=== Work order 1 ===
From the investigative science course page below, reproduce word for word the portion that begins at the words "What Role Does" and ends after the words "involving scientific inquiry.".
=== Work order 2 ===
According to the investigative science course page below, who created the capstone course?

=== Source document ===
Investigative Science: Role in the Program
A discussion of the design and implementation of a capstone course for elementary and middle school pre-service teachers at Western Washington University, created by Susan DeBari, Ph.D.
A description of this course and its goals is available.
What Role Does this Course Play in Teacher Preparation?
- Students develop a deeper understanding of how the process of science works.
- Students construct their own body of knowledge relating to a theme with broad applications throughout science.
- Students gain a positive experience involving scientific inquiry.
- Students gain skill in using inquiry to answer scientific questions.
How does the Course Address Each Role?
- Students experience the joys and frustrations of asking a question, developing a hypothesis, designing experiments to address the hypothesis, collecting data and analyzing the data to answer their original question. This powerful experience serves to guide future pedagogy by these pre-service teachers. This inquiry-based approach is unlike most students' experiences with science and serves as an example of what it possible and desirable in a science classroom.

=== Dataset entries ===
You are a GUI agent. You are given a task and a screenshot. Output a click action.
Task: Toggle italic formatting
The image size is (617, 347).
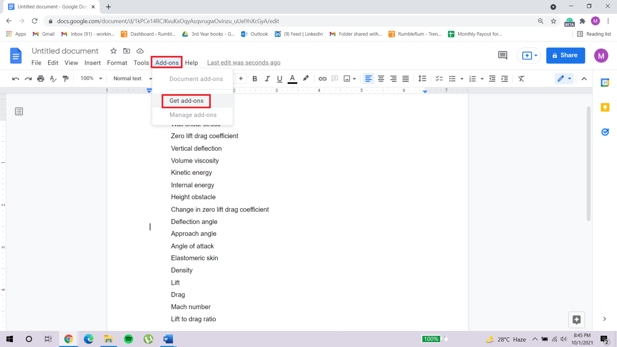coord(267,79)
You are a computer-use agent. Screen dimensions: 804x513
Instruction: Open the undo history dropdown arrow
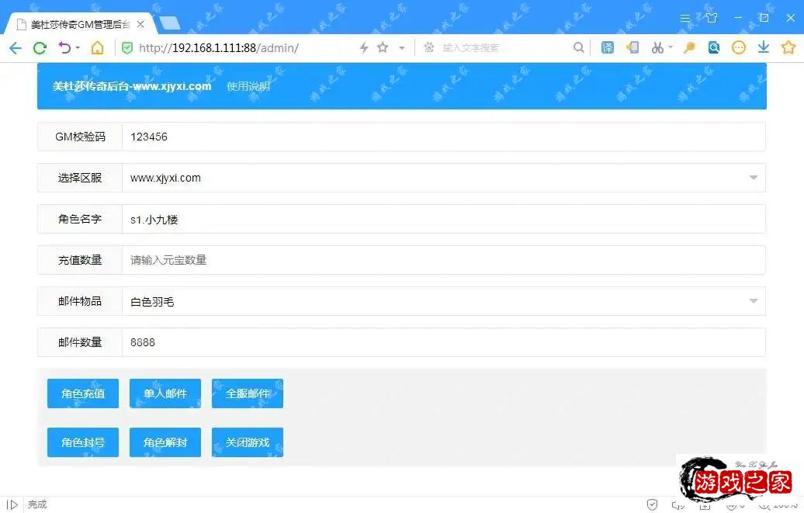(78, 48)
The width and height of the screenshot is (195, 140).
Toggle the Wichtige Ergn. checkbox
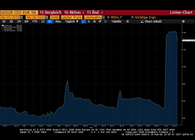[132, 17]

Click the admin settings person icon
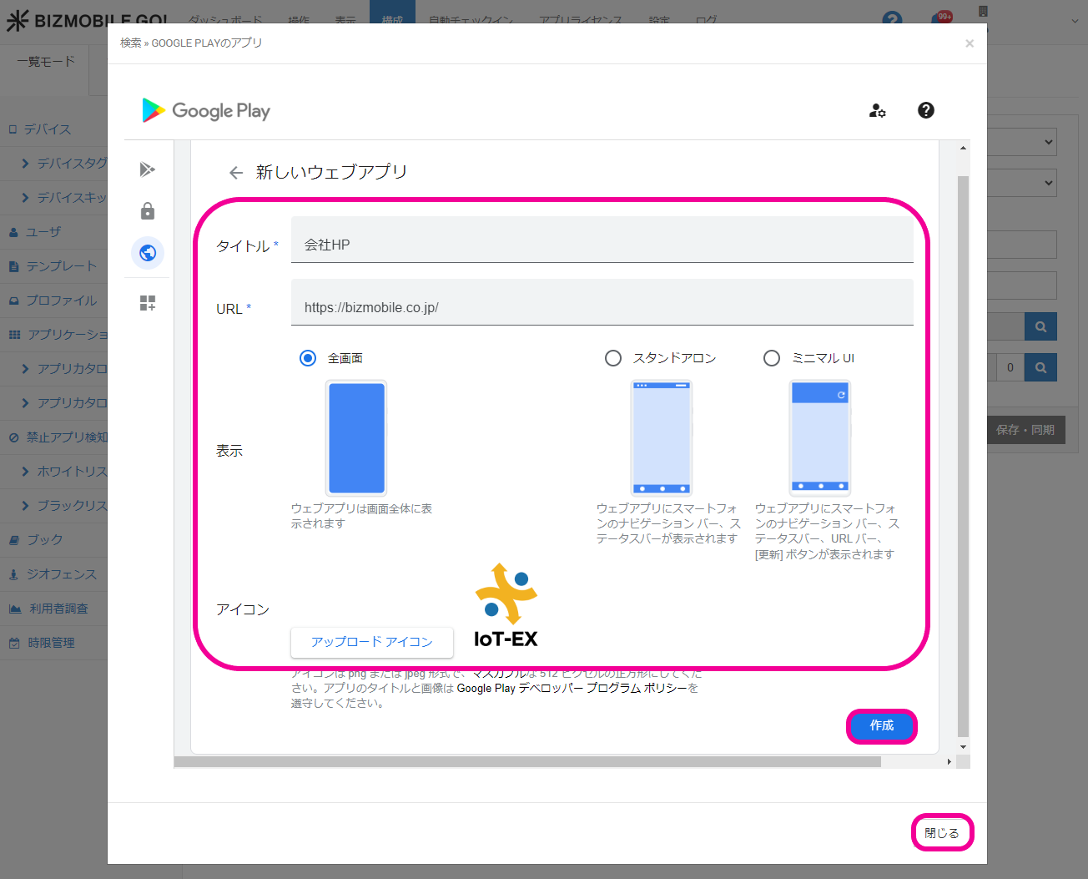(877, 110)
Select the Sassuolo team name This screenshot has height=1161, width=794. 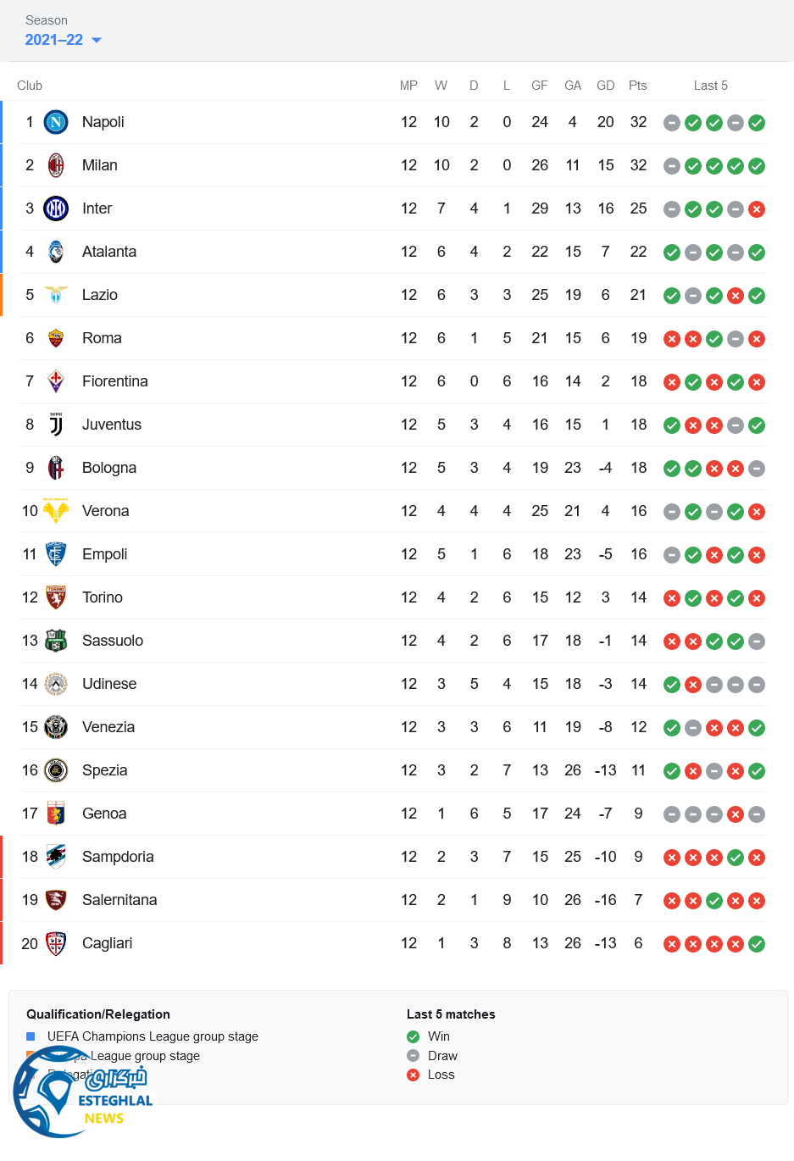click(x=112, y=641)
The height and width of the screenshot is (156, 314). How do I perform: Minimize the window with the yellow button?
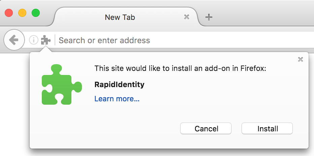22,13
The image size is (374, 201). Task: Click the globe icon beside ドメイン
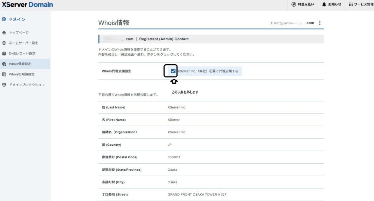4,19
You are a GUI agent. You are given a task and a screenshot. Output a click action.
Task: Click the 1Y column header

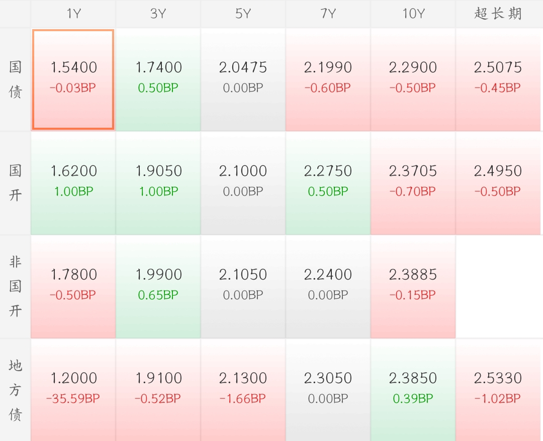pos(73,14)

=== Problem solution 1 ===
What Role Does this Course Play in Teacher Preparation?
- Students develop a deeper understanding of how the process of science works.
- Students construct their own body of knowledge relating to a theme with broad applications throughout science.
- Students gain a positive experience involving scientific inquiry.

=== Problem solution 2 ===
Susan DeBari, Ph.D.